Problems and tasks:
**1)** Render this sentence from the combination iterator problem in Spanish: "It is guaranteed that all calls of the function next are valid."
**2)** Extend the combination iterator problem beyond its closing heading.

Supplied passage:
>> start

1286. Iterator for Combination

Problem

Design the CombinationIterator class:

• CombinationIterator(string characters, int combinationLength) Initializes the object with a string characters of sorted distinct lowercase English letters and a number combinationLength as arguments.

• next() Returns the next combination of length combinationLength in lexicographical order.

• hasNext() Returns true if and only if there exists a next combination.

  Example 1:

Input
["CombinationIterator", "next", "hasNext", "next", "hasNext", "next", "hasNext"]
[["abc", 2], [], [], [], [], [], []]
Output
[null, "ab", true, "ac", true, "bc", false]

Explanation
CombinationIterator itr = new CombinationIterator("abc", 2);
itr.next();    // return "ab"
itr.hasNext(); // return True
itr.next();    // return "ac"
itr.hasNext(); // return True
itr.next();    // return "bc"
itr.hasNext(); // return False

  Constraints:

• 1 <= combinationLength <= characters.length <= 15

• All the characters of characters are unique.

• At most 10^4 calls will be made to next and hasNext.

• It is guaranteed that all calls of the function next are valid.

Solution (Java)

>> end

Record list:

>> start

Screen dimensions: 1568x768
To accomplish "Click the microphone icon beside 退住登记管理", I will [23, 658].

>> end
>> start

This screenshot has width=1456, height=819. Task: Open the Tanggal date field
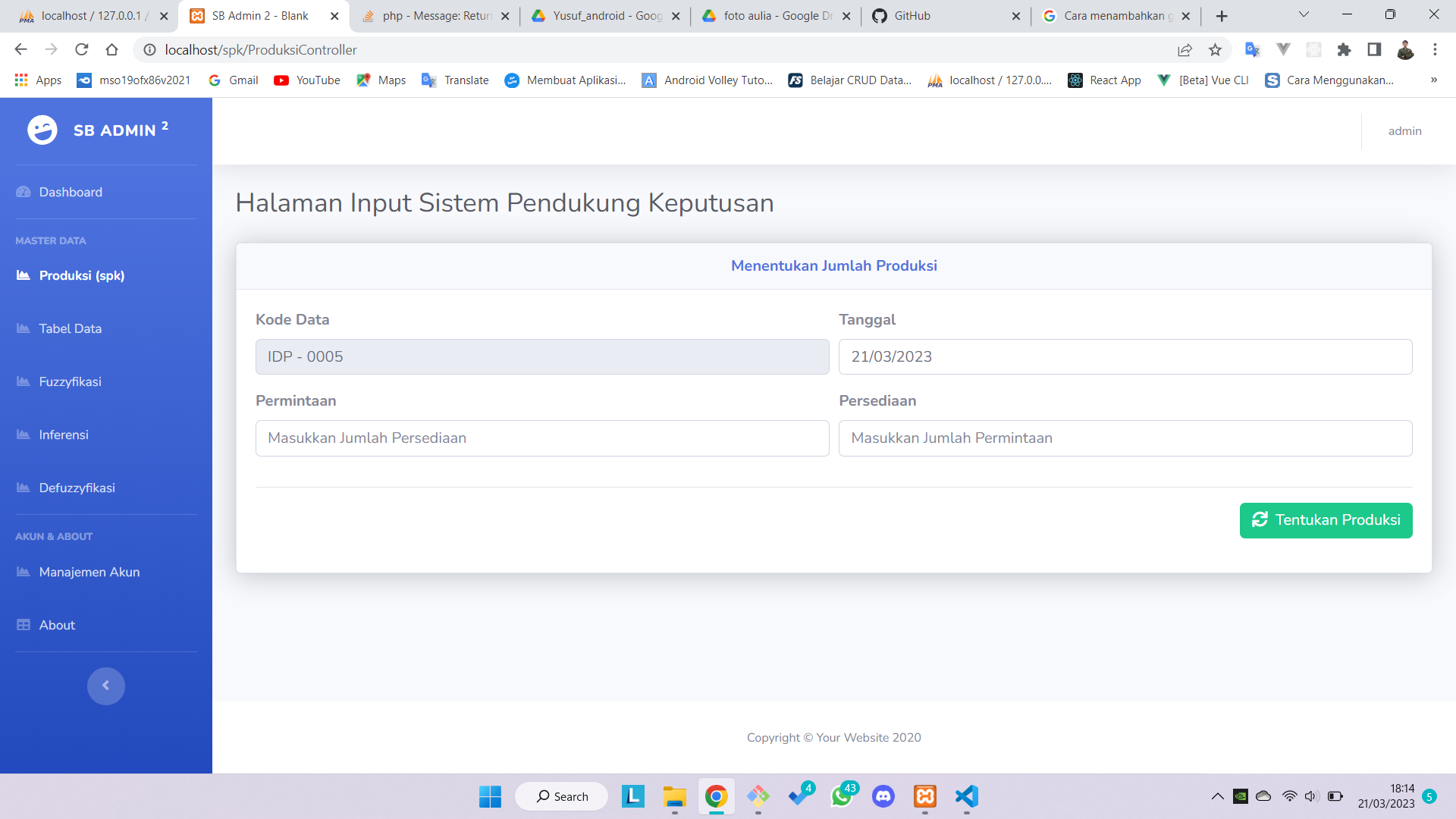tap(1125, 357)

>> end

Expected results:
**1)** Se garantiza que todas las llamadas a la función next son válidas.

**2)**
class CombinationIterator {
    private List<String> list;
    private int index;
    private int combinationLength;
    private boolean[] visited;

    public CombinationIterator(String characters, int combinationLength) {
        this.index = 0;
        this.list = new ArrayList<>();
        this.combinationLength = combinationLength;
        this.visited = new boolean[characters.length()];
        buildAllCombinations(characters, 0, new StringBuilder(), visited);
    }

    private void buildAllCombinations(
            String characters, int start, StringBuilder sb, boolean[] visited) {
        if (sb.length() == combinationLength) {
            list.add(sb.toString());
        } else {
            int i = start;
            while (i < characters.length()) {
                if (!visited[i]) {
                    sb.append(characters.charAt(i));
                    visited[i] = true;
                    buildAllCombinations(characters, i++, sb, visited);
                    visited[i - 1] = false;
                    sb.setLength(sb.length() - 1);
                } else {
                    i++;
                }
            }
        }
    }

    public String next() {
        return list.get(index++);
    }

    public boolean hasNext() {
        return index < list.size();
    }
}

/**
 * Your CombinationIterator object will be instantiated and called as such:
 * CombinationIterator obj = new CombinationIterator(characters, combinationLength);
 * String param_1 = obj.next();
 * boolean param_2 = obj.hasNext();
 */

Explain:

nope.

Complexity:

• Time complexity : O(n).
• Space complexity : O(n).